» **What to produce**
Lines with "Task" in the entries below: count them and reply with the number alone.

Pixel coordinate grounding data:
□ □ □ □ □
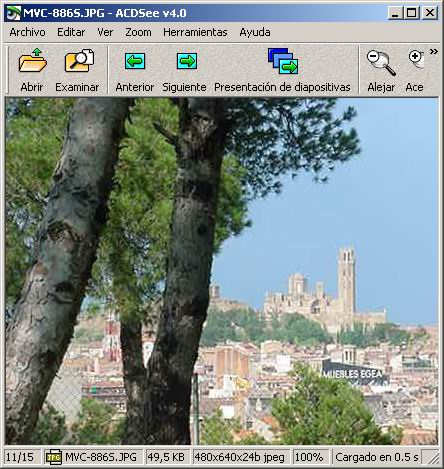Zoom in using the Acercar magnifier icon
Screen dimensions: 444x469
point(415,70)
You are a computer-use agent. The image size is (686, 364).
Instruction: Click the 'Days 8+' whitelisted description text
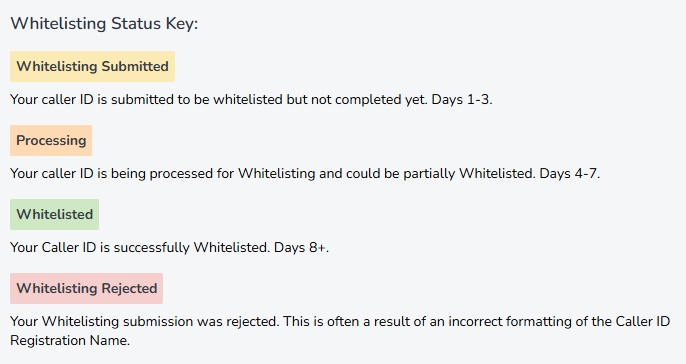coord(169,248)
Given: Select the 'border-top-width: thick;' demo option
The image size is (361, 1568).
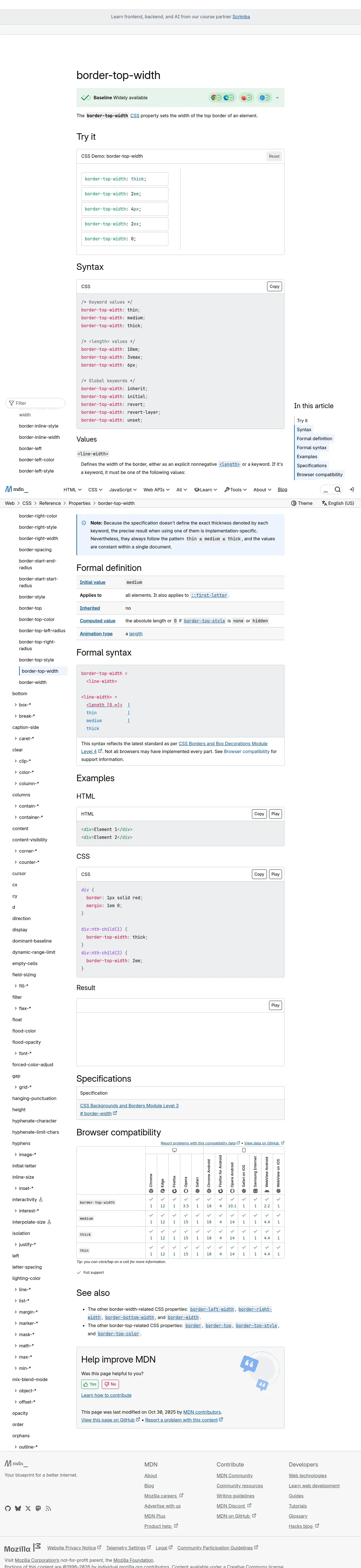Looking at the screenshot, I should point(125,179).
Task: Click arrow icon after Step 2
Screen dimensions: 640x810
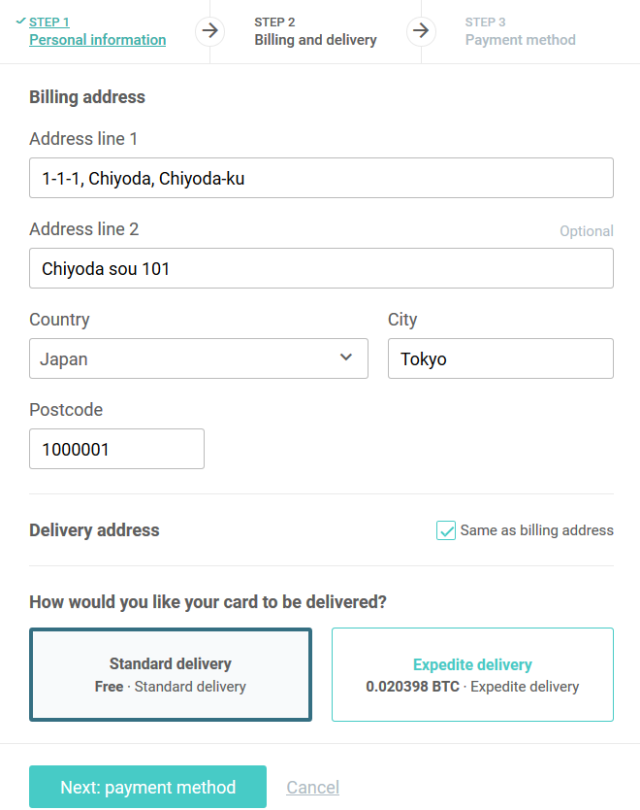Action: pyautogui.click(x=421, y=31)
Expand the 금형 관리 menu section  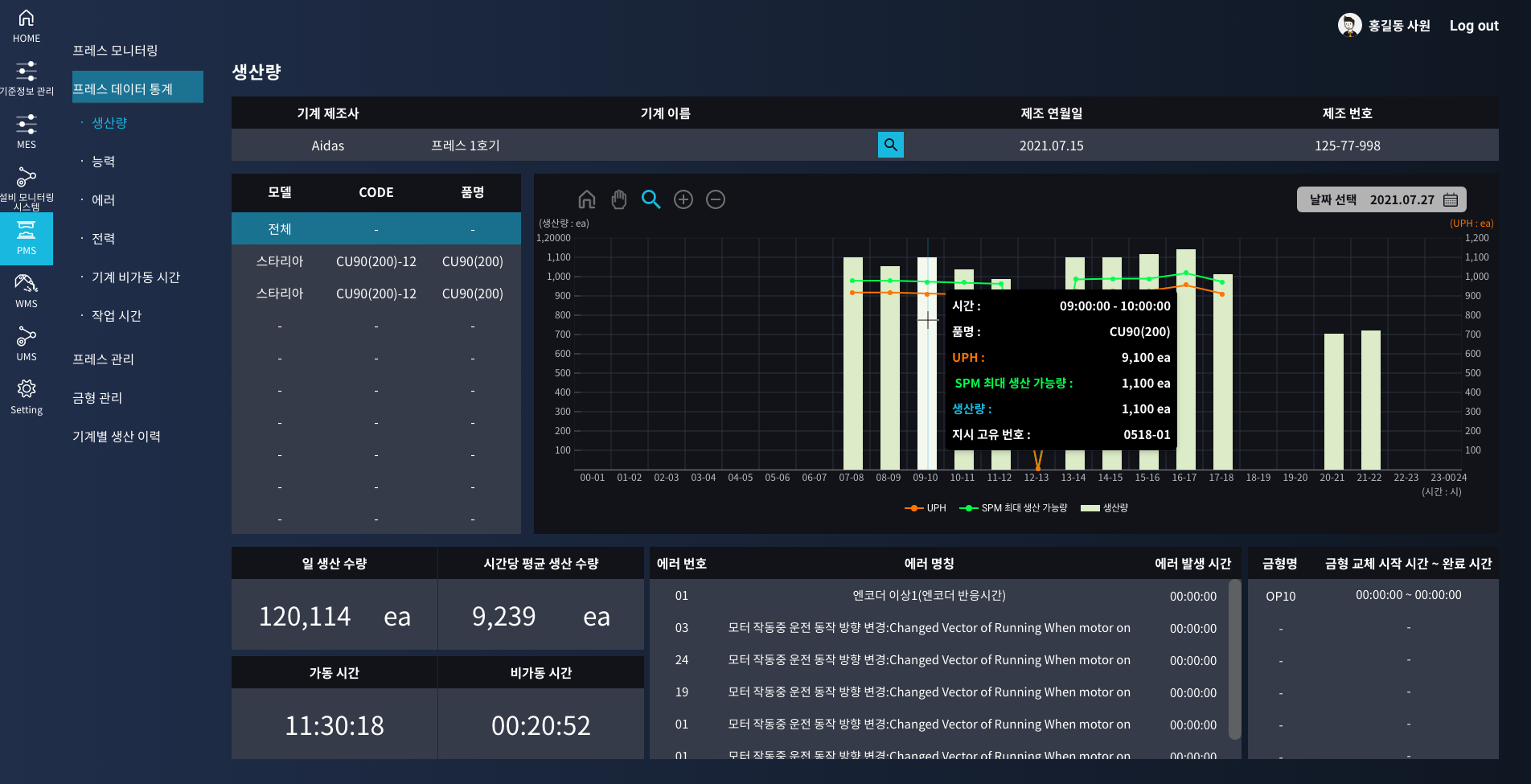tap(97, 398)
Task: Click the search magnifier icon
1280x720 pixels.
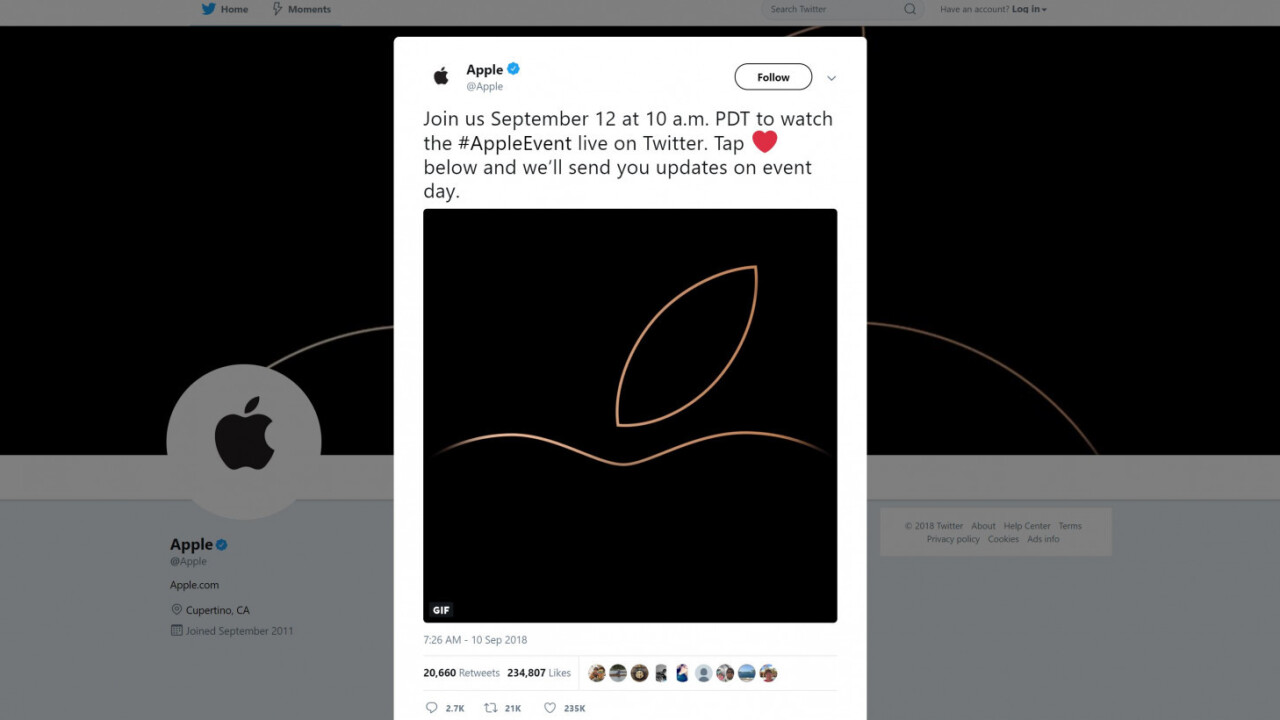Action: [910, 9]
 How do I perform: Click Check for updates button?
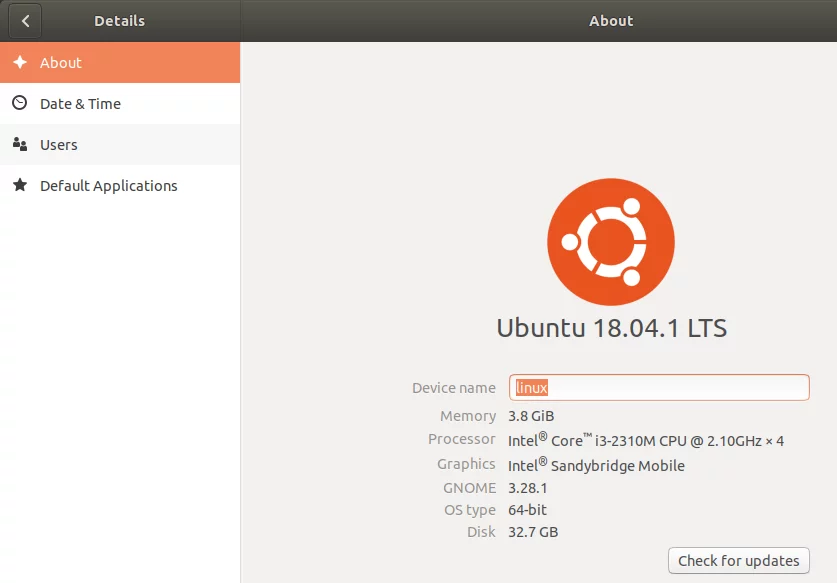[739, 561]
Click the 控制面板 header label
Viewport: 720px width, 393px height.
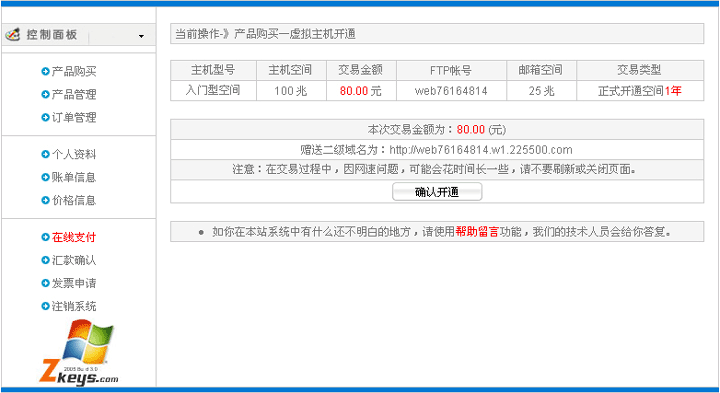(51, 34)
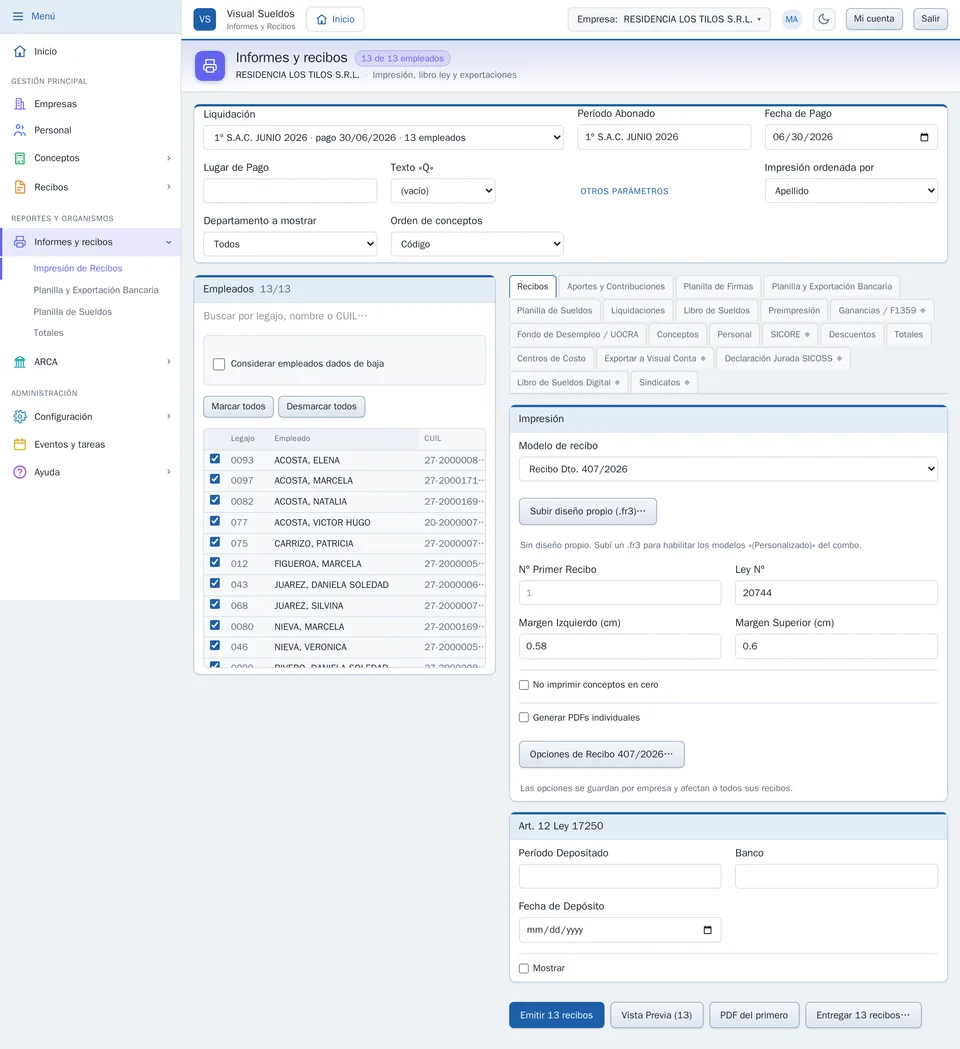Click the ARCA bank icon
Viewport: 960px width, 1049px height.
point(20,362)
□ □ □ □ □
» **The answer**
2